3

I have just changed a Dockerfile with a RUN git clone ... instruction such that it now can notice changes in the Git repository and rebuild accordingly. This has required working around Docker's normal caching mechanism.

I've chosen a mechanism that introduces an ARG that holds Git commit hash of the repository's head, as suggested here. I've also taken notice of an alternative mechanism that copies a similar version "hash" by means of an ADD instruction, as suggested here.

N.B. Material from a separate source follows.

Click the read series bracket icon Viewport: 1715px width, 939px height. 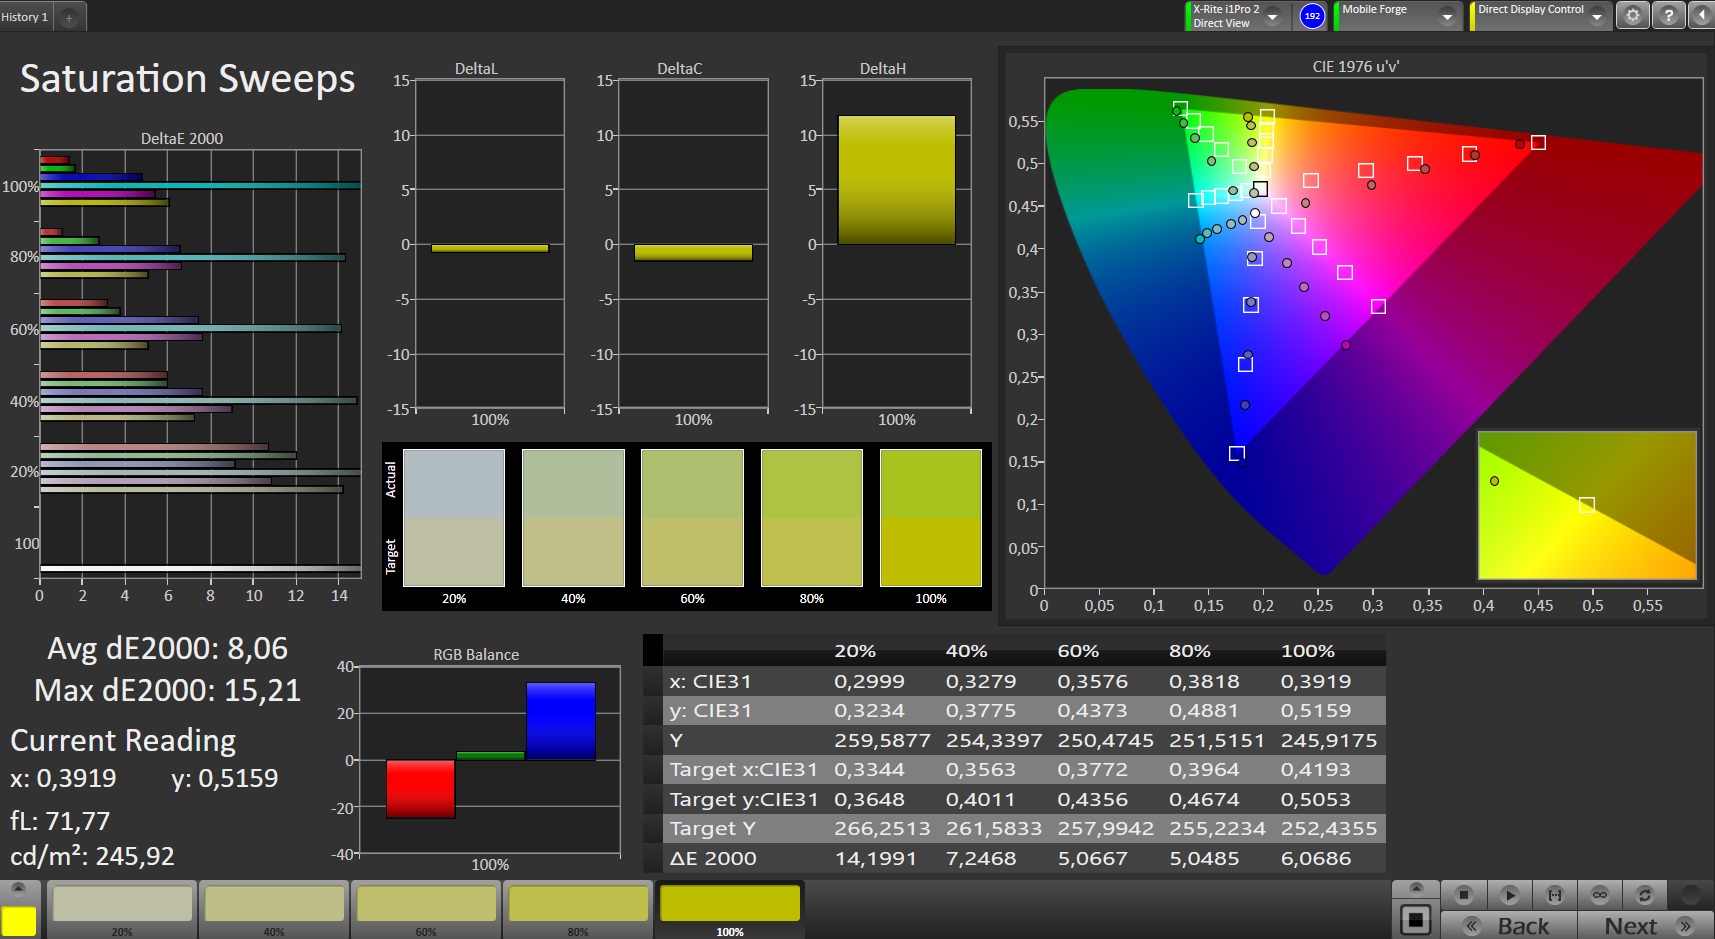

The same Dockerfile also installs several (Debian) packages by means of RUN apt-get install -y .... Therefore I am wondering: Are there similar workarounds for (partially) rebuilding a Docker image if any of the packages received (security) updates? Based on the aforementioned ADD-based workaround I could e.g. imagine something based on a web service that receives key/value pairs consisting of package names/version numbers and that returns an eligible "hash" in the case of pending (security) updates. Does such a specific component exist or are there more general best practices for covering such a use case?

rookie099
  • 2,201
  • 2
  • 26
  • 52

1 Answers1

3

I would say this is the biggest weakness that docker has not solved at all.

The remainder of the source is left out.